• _Selected excerpt_:
★ ★ ★ ★ ★

Egg Donation

What is Egg Donation?

In egg donation, eggs are borrowed from a young woman (less than 35 yrs of age) called the donor, with her consent. These eggs are then fertilized with the sperms of the husband of the recipient woman and the resultant embryo (the earliest form of the baby), is inserted into the womb of the recipient. The success rate of this procedure is in the region of 30 to 40%. In fact, many women till the age of 50-55 have become pregnant by this technique. You will be surprised that the oldest woman pregnant by this procedure is 69 year old, residing in Italy

What are the steps involved for the egg donor?

The length of your commitment from the time of being selected by a recipient couple to undergoing a cycle, can be as few as 2 weeks and as long as 3 months. You may have to take birth control pills, several weeks of injections and at least one or more days off work. This is a serious commitment you are considering, but a rewarding one as well. There have been thousands of women who have donated eggs and in turn there have been thousands of women who have become pregnant with donated eggs; women who otherwise would never have become pregnant.

★ ★ ★ ★ ★

• _Questions to answer_:
- A) Translate this sentence from the egg donation text into Spanish: "This is a serious commitment you are considering, but a rewarding one as well."
- B) Rewrite everything in the egg donation text from "What are the" down to "have become pregnant.", putting "oral contraceptives" in place of "birth control pills".
The items that come next are taken from a separate source.

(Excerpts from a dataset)

★ ★ ★ ★ ★

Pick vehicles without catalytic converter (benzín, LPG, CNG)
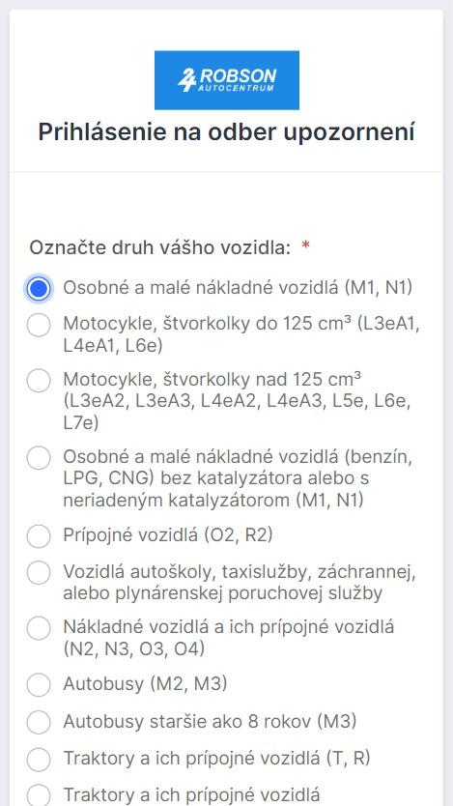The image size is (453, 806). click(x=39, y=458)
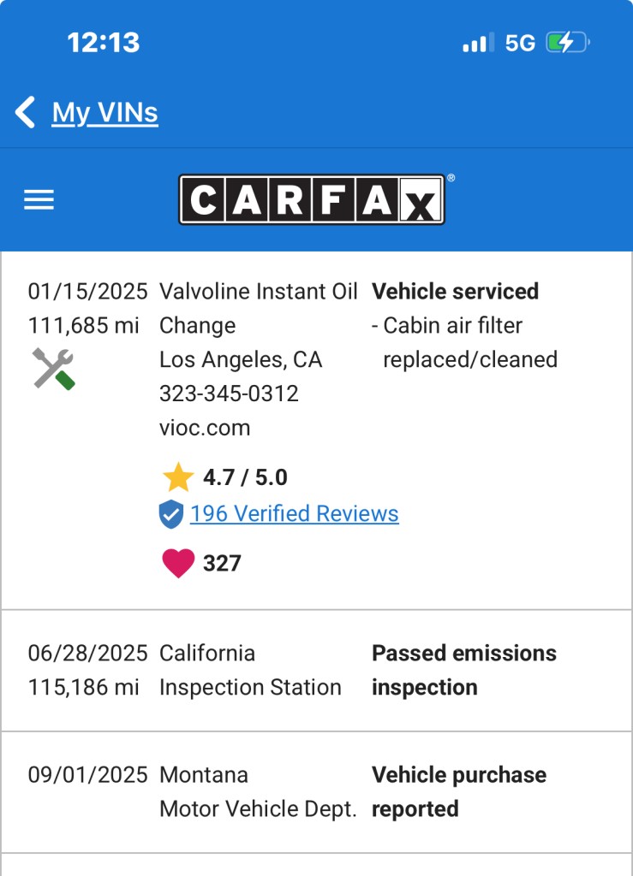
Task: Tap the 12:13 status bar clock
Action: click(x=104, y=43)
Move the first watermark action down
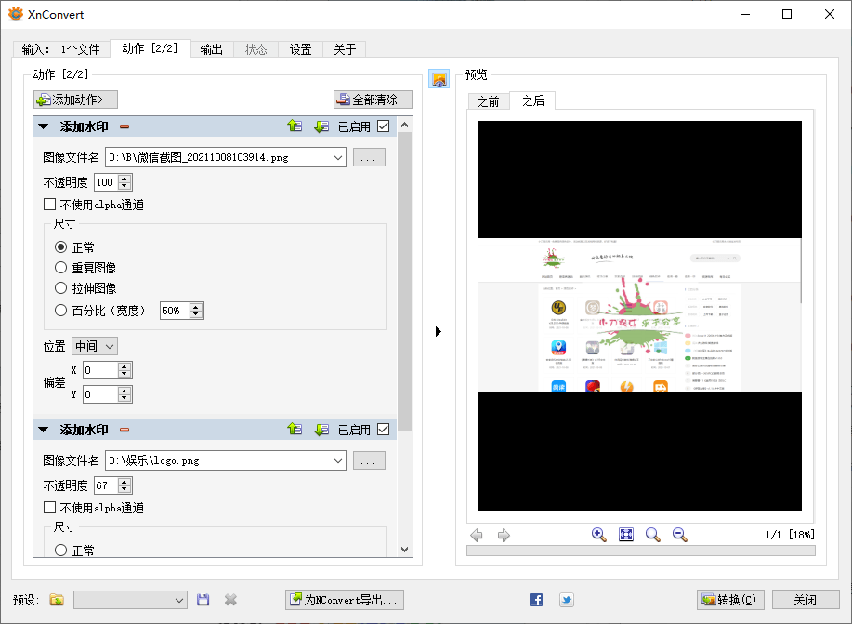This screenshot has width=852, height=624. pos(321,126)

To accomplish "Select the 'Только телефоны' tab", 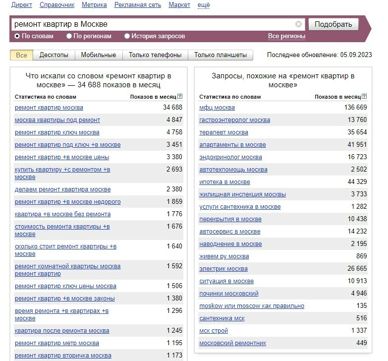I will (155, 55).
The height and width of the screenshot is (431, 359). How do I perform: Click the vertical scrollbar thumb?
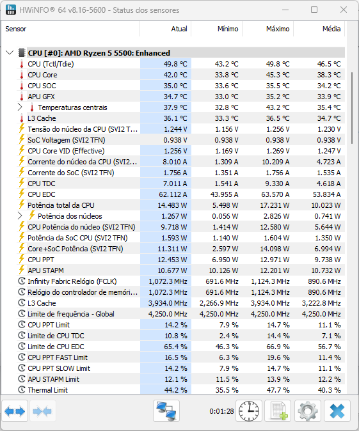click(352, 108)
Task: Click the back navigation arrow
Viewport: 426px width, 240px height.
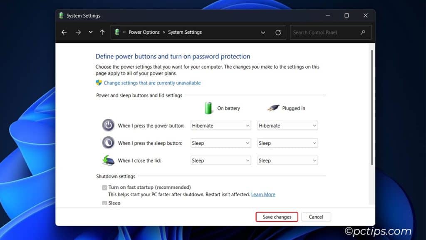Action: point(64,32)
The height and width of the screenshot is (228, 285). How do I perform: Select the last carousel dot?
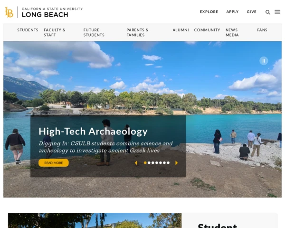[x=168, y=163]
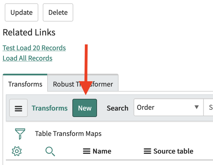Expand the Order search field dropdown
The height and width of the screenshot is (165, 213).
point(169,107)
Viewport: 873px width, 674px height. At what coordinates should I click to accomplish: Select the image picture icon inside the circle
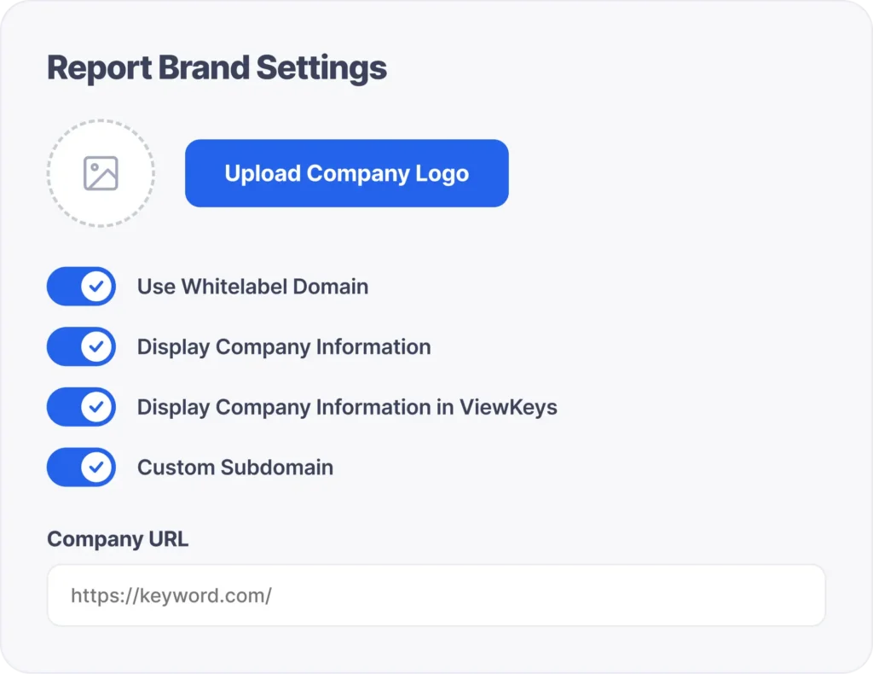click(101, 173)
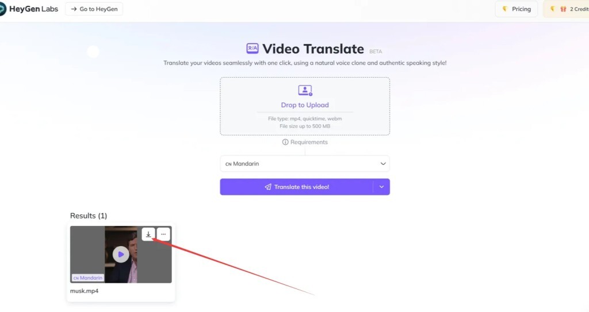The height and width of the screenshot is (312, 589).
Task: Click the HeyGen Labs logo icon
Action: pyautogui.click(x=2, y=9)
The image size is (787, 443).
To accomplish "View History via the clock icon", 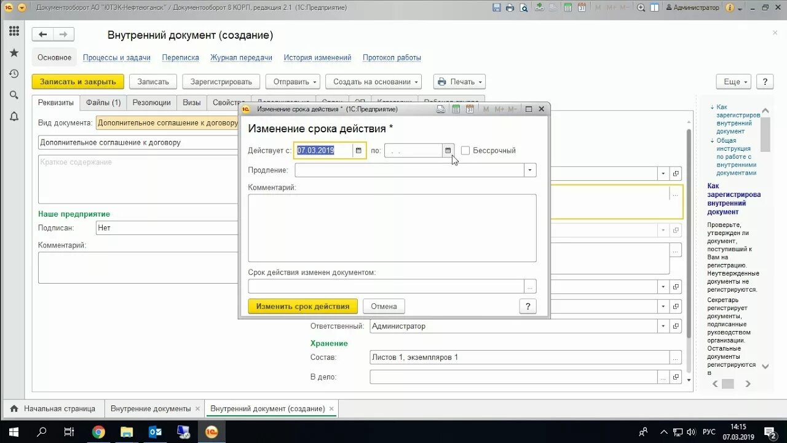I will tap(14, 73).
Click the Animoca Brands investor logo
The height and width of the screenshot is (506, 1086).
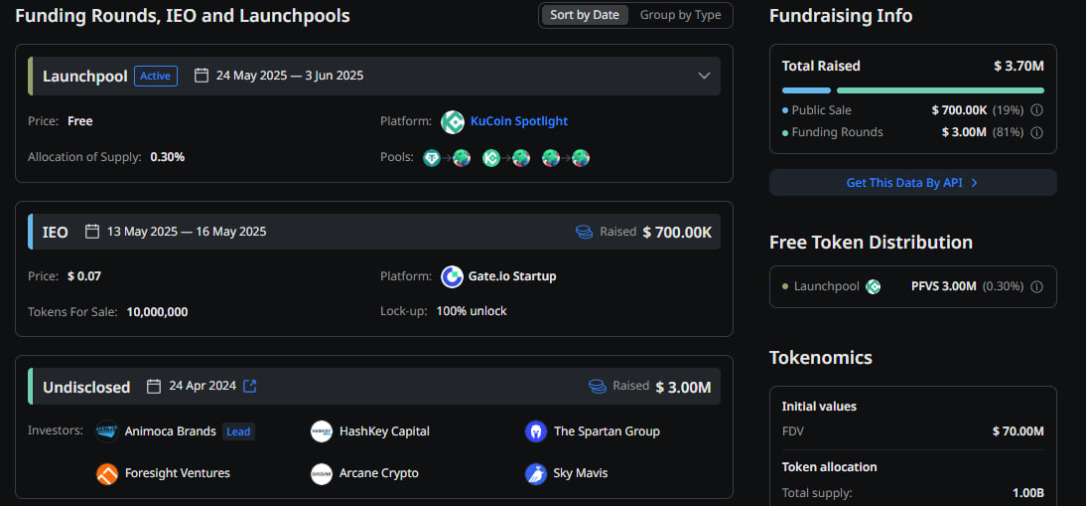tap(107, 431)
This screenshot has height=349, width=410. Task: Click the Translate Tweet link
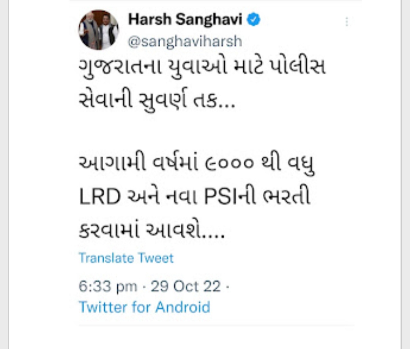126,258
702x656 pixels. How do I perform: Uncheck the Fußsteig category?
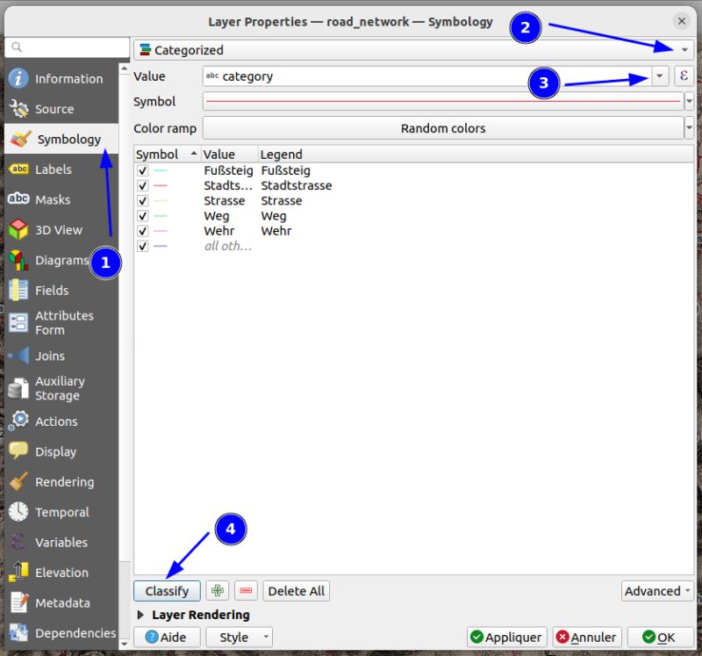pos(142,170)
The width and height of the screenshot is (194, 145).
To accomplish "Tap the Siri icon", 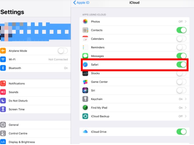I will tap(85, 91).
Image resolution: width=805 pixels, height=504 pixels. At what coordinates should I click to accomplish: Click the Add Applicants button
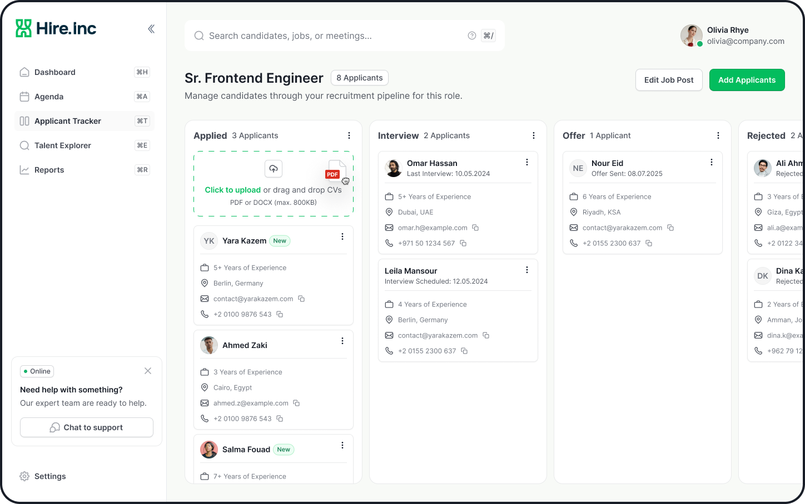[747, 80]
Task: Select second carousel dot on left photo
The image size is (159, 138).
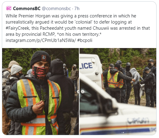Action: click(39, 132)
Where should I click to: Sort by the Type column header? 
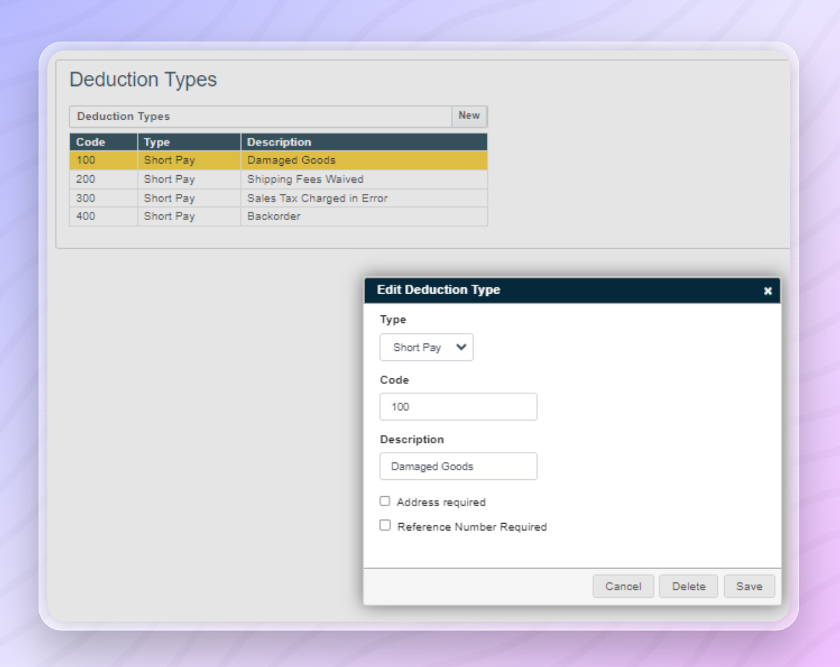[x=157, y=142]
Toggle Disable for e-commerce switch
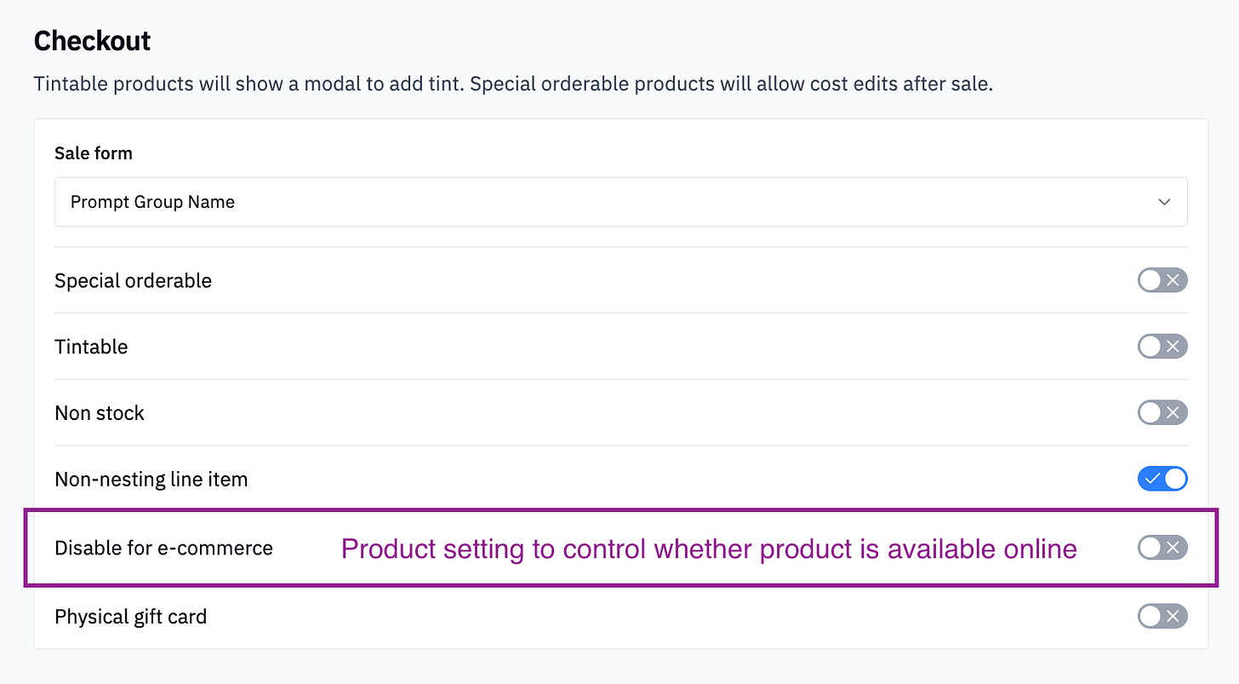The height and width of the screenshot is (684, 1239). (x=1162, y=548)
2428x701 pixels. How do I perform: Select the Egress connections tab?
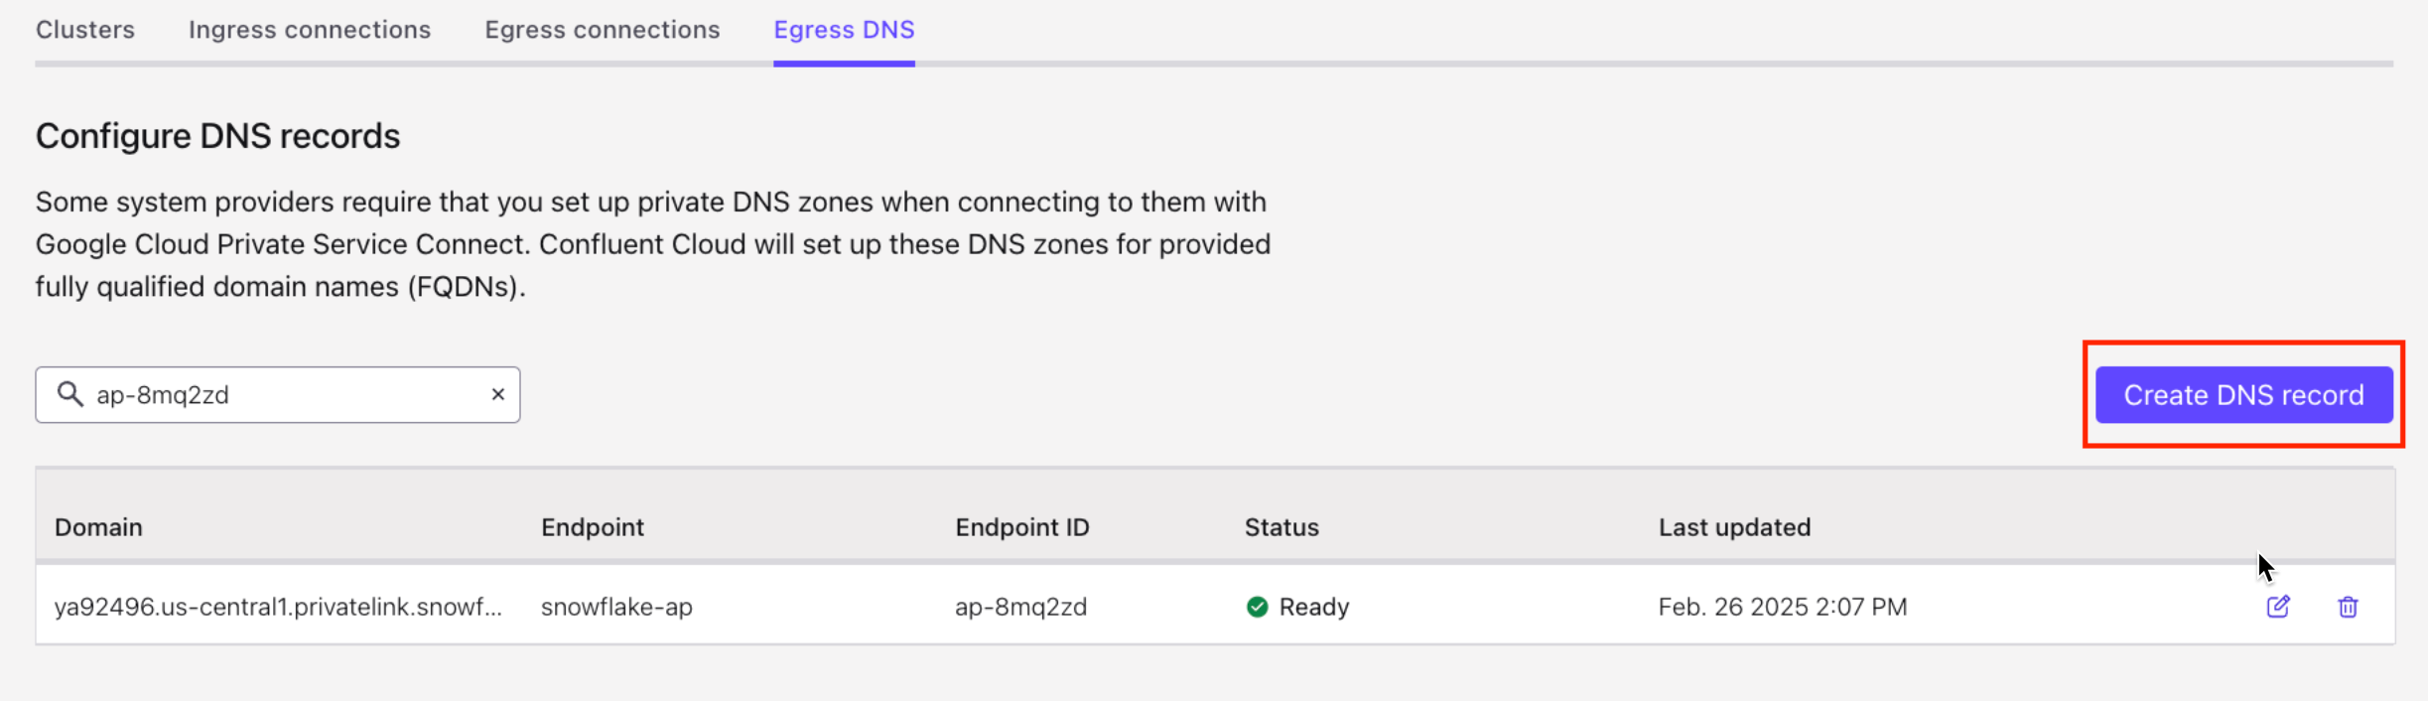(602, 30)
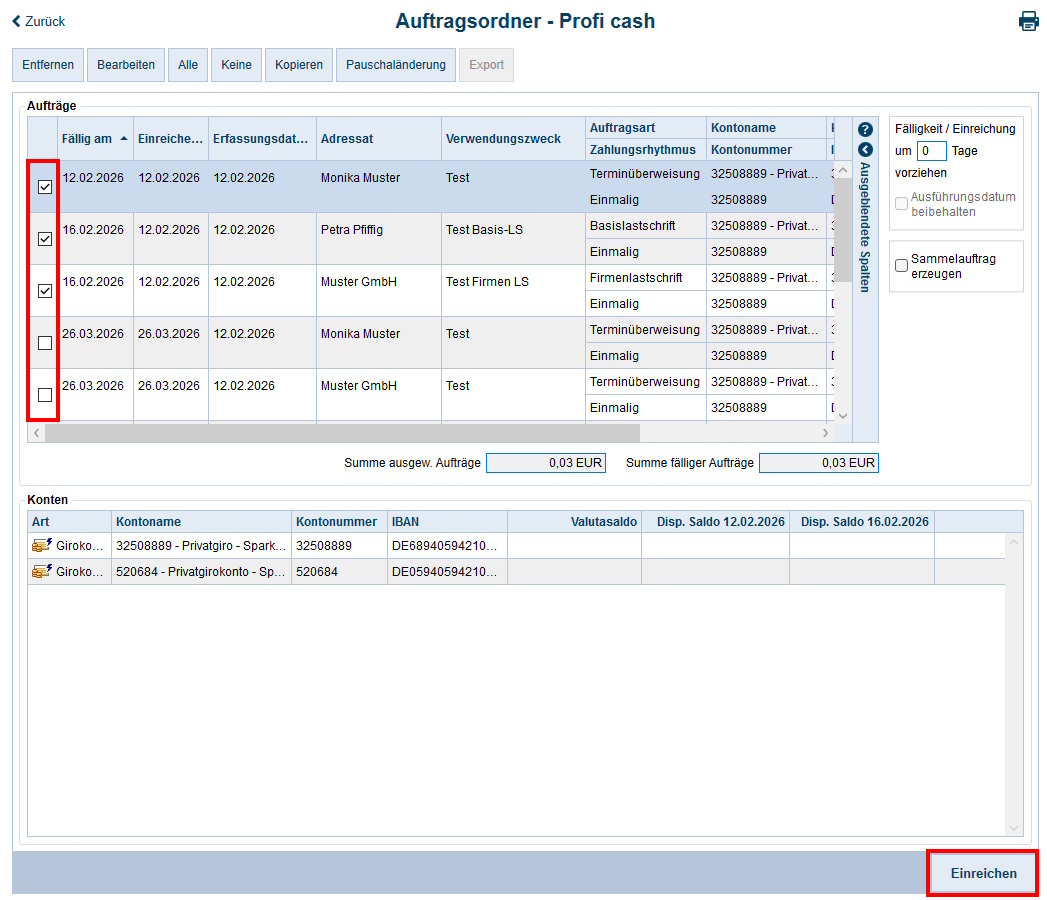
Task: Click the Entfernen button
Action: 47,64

★ ★ ★ ★ ★

• _Your written answers_:
- A) Este es un compromiso serio que está considerando, pero también uno gratificante.

- B)
What are the steps involved for the egg donor?

The length of your commitment from the time of being selected by a recipient couple to undergoing a cycle, can be as few as 2 weeks and as long as 3 months. You may have to take oral contraceptives, several weeks of injections and at least one or more days off work. This is a serious commitment you are considering, but a rewarding one as well. There have been thousands of women who have donated eggs and in turn there have been thousands of women who have become pregnant with donated eggs; women who otherwise would never have become pregnant.